Task » Return, word for word, only the lines of the data below that lie between the line with "The width and" and the line with "Rotate canvas view right", those two lines included.

Available data »
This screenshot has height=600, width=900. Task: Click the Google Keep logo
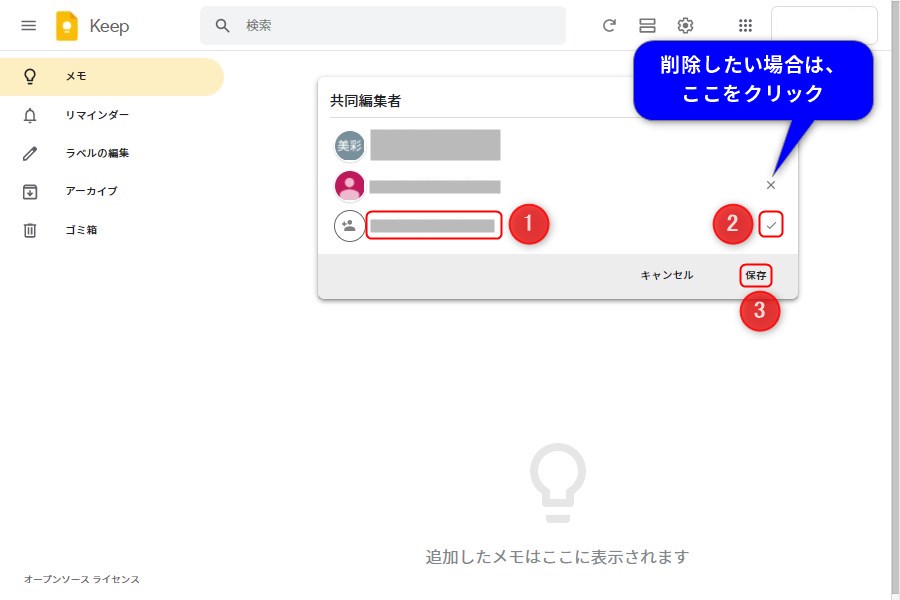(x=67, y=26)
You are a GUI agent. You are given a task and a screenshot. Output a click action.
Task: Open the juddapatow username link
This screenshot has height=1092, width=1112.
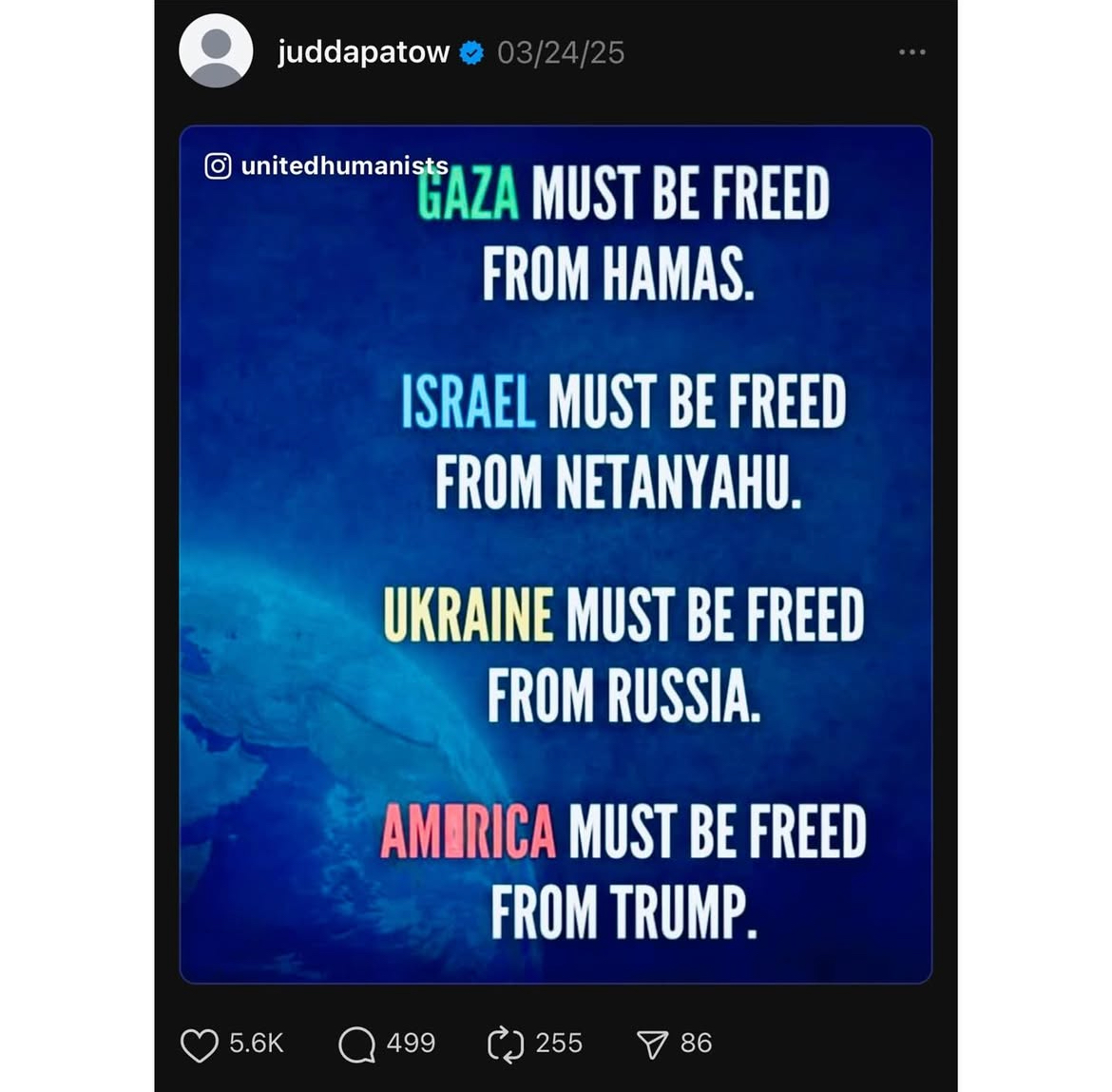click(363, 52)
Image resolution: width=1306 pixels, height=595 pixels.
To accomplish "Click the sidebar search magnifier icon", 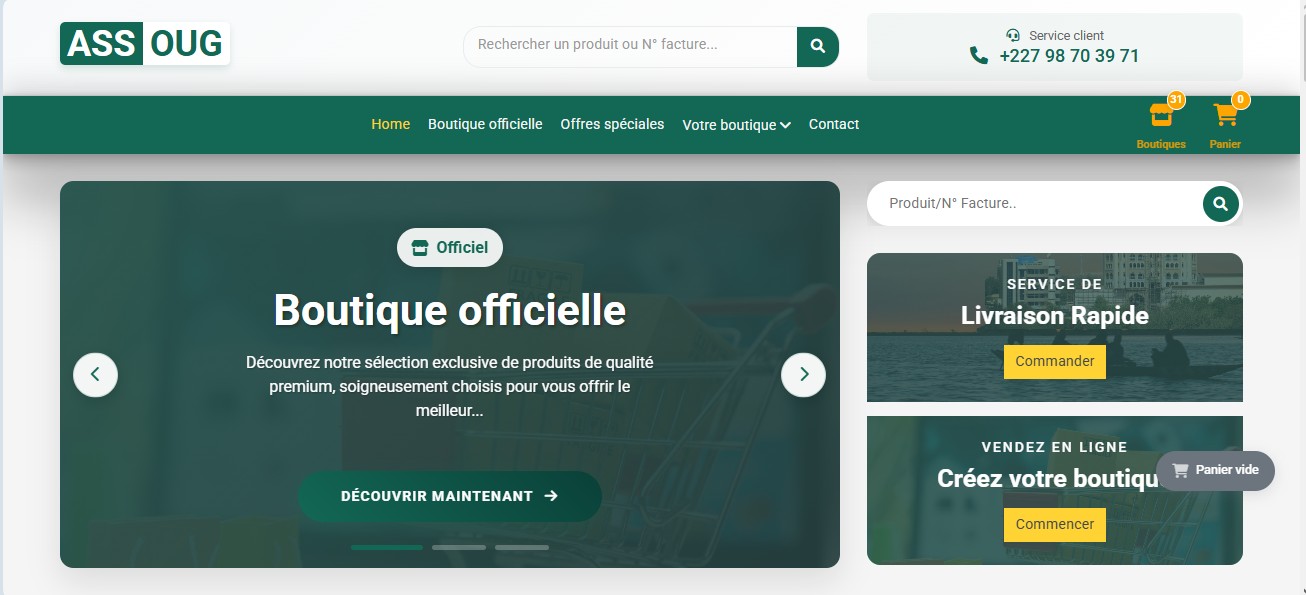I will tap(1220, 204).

---

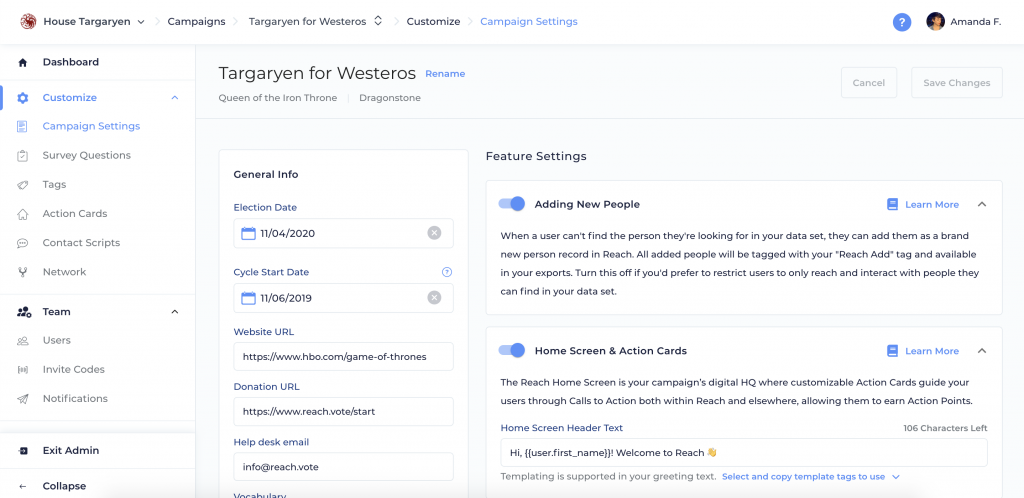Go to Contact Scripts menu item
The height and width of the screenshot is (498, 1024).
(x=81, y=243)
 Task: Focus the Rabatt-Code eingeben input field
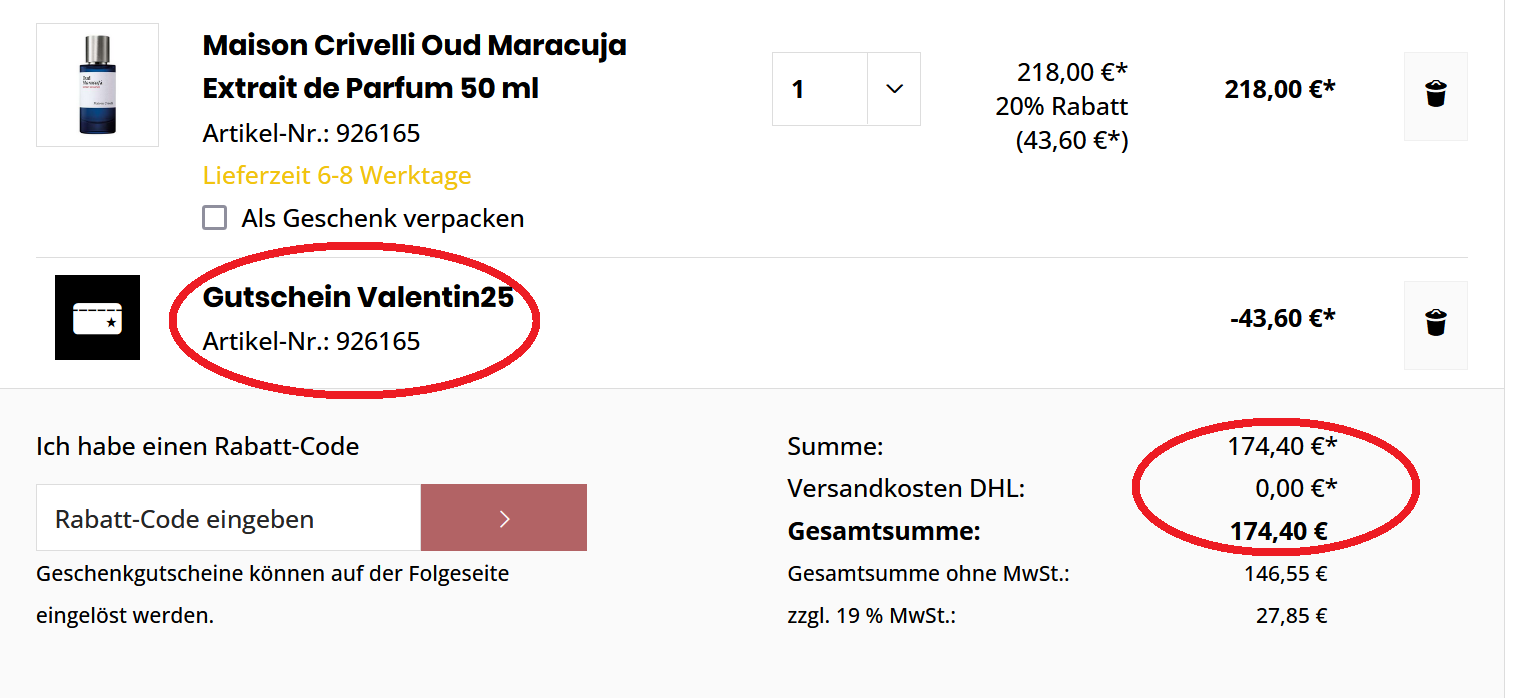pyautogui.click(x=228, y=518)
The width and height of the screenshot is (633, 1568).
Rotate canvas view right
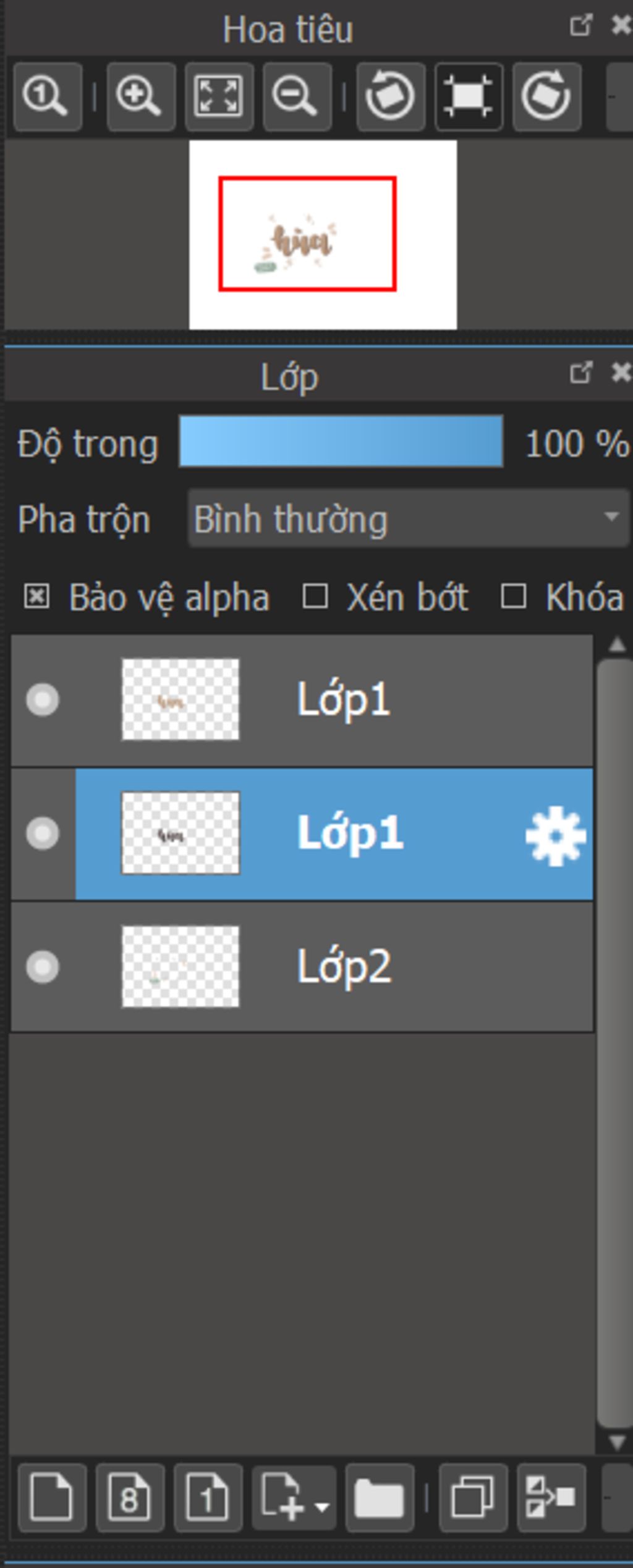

...

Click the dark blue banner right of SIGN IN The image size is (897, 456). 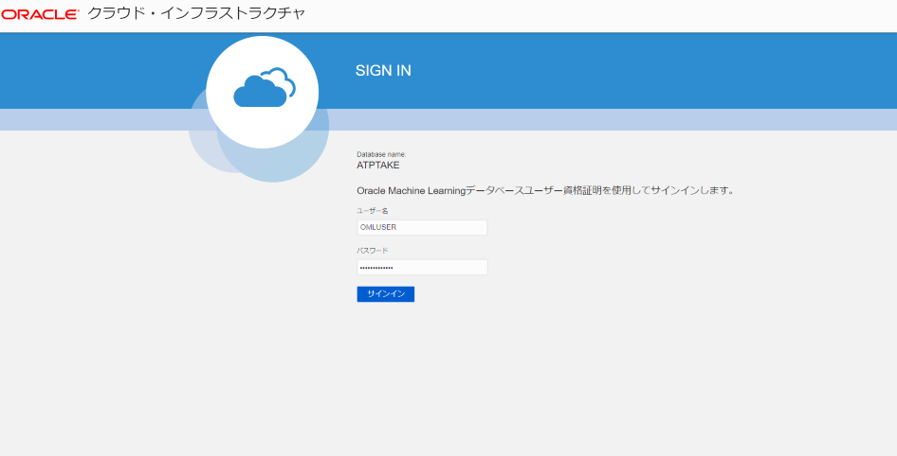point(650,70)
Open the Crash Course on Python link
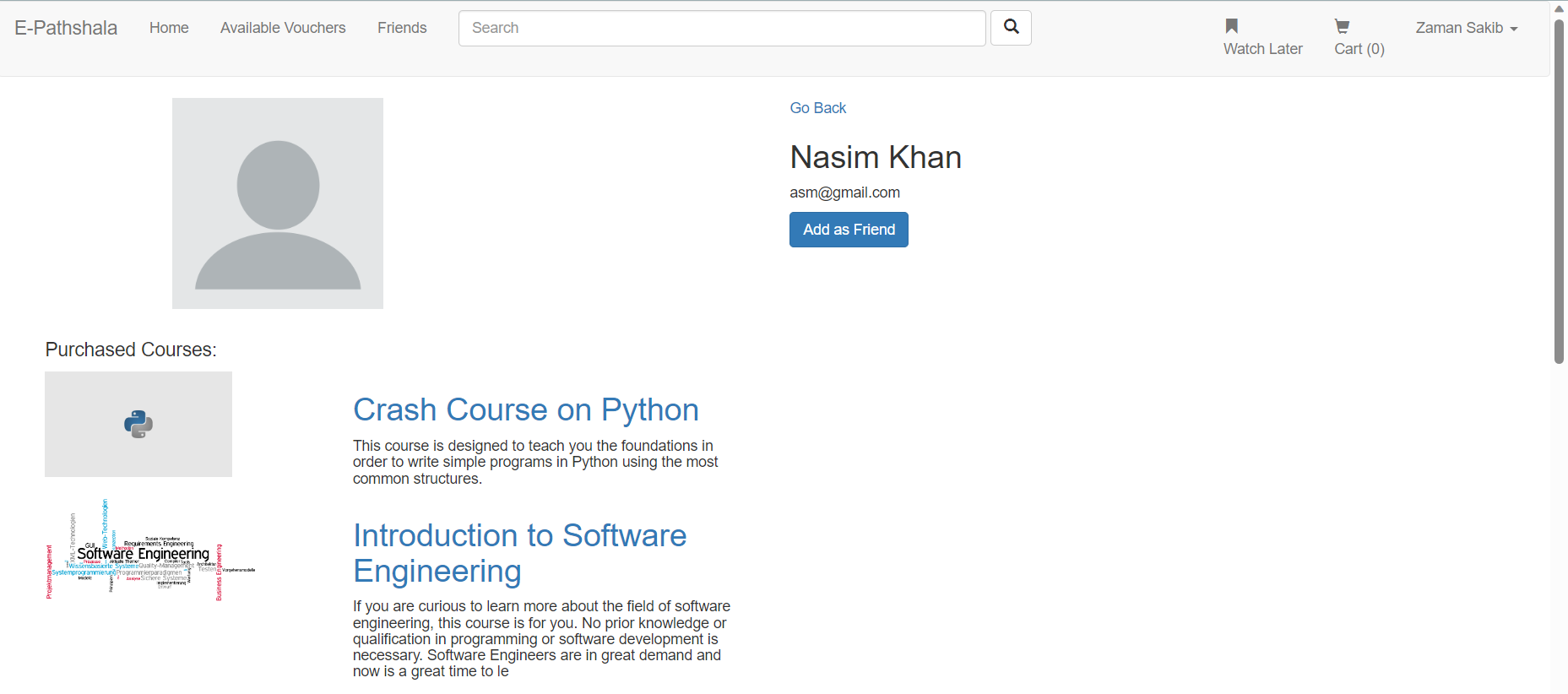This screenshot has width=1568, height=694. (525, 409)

Solution »
The width and height of the screenshot is (633, 1568).
Rotate canvas view right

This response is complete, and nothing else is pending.